WORK TO COMPLETE:
The required output is the line containing "This screenshot has width=1456, height=819." followed by each line through the end of the data below, repeated exactly and with nothing added.

+++ PROVIDED DATA

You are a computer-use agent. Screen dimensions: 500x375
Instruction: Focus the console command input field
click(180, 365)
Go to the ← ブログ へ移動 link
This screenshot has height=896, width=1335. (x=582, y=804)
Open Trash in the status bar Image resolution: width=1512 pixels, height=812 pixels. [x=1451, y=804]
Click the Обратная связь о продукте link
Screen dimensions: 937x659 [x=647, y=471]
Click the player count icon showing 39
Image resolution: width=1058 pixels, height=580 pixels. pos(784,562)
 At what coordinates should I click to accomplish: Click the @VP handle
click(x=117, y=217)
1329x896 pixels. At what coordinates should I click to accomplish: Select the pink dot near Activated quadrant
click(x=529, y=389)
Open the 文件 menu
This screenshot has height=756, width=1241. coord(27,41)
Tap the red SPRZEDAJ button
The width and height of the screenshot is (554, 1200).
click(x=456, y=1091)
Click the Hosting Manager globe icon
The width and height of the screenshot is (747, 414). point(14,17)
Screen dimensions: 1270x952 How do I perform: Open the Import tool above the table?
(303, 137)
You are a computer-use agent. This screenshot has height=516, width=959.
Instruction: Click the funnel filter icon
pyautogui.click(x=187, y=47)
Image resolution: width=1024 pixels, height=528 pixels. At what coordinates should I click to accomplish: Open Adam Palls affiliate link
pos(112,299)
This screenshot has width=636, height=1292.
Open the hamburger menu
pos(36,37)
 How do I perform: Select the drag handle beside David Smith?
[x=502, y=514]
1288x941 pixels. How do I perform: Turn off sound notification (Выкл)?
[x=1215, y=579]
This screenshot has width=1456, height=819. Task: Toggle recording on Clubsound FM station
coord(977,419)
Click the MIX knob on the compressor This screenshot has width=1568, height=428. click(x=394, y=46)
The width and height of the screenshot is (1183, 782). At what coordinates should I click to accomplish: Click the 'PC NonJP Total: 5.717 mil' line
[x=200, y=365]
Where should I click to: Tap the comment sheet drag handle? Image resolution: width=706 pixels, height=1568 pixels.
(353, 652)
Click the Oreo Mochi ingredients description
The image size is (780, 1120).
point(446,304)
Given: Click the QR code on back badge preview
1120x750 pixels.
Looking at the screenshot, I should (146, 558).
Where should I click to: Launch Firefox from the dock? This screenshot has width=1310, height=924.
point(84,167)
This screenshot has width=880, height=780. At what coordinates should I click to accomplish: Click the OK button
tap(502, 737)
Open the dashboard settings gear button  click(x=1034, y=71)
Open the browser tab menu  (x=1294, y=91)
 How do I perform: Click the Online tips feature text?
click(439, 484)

++++++

RESULT OF THIS TASK:
This screenshot has width=1456, height=819. Task: Toggle recording on Clubsound FM station
coord(977,419)
Click the MIX knob on the compressor This screenshot has width=1568, height=428. click(x=394, y=46)
The width and height of the screenshot is (1183, 782). At what coordinates should I click to accomplish: Click the 'PC NonJP Total: 5.717 mil' line
[x=200, y=365]
Where should I click to: Tap the comment sheet drag handle? Image resolution: width=706 pixels, height=1568 pixels.
(353, 652)
Click the Oreo Mochi ingredients description
The image size is (780, 1120).
point(446,304)
Given: Click the QR code on back badge preview
1120x750 pixels.
Looking at the screenshot, I should (146, 558).
Where should I click to: Launch Firefox from the dock? This screenshot has width=1310, height=924.
point(84,167)
This screenshot has width=880, height=780. At what coordinates should I click to accomplish: Click the OK button
tap(502, 737)
Open the dashboard settings gear button  click(x=1034, y=71)
Open the browser tab menu  (x=1294, y=91)
 How do I perform: Click the Online tips feature text?
click(439, 484)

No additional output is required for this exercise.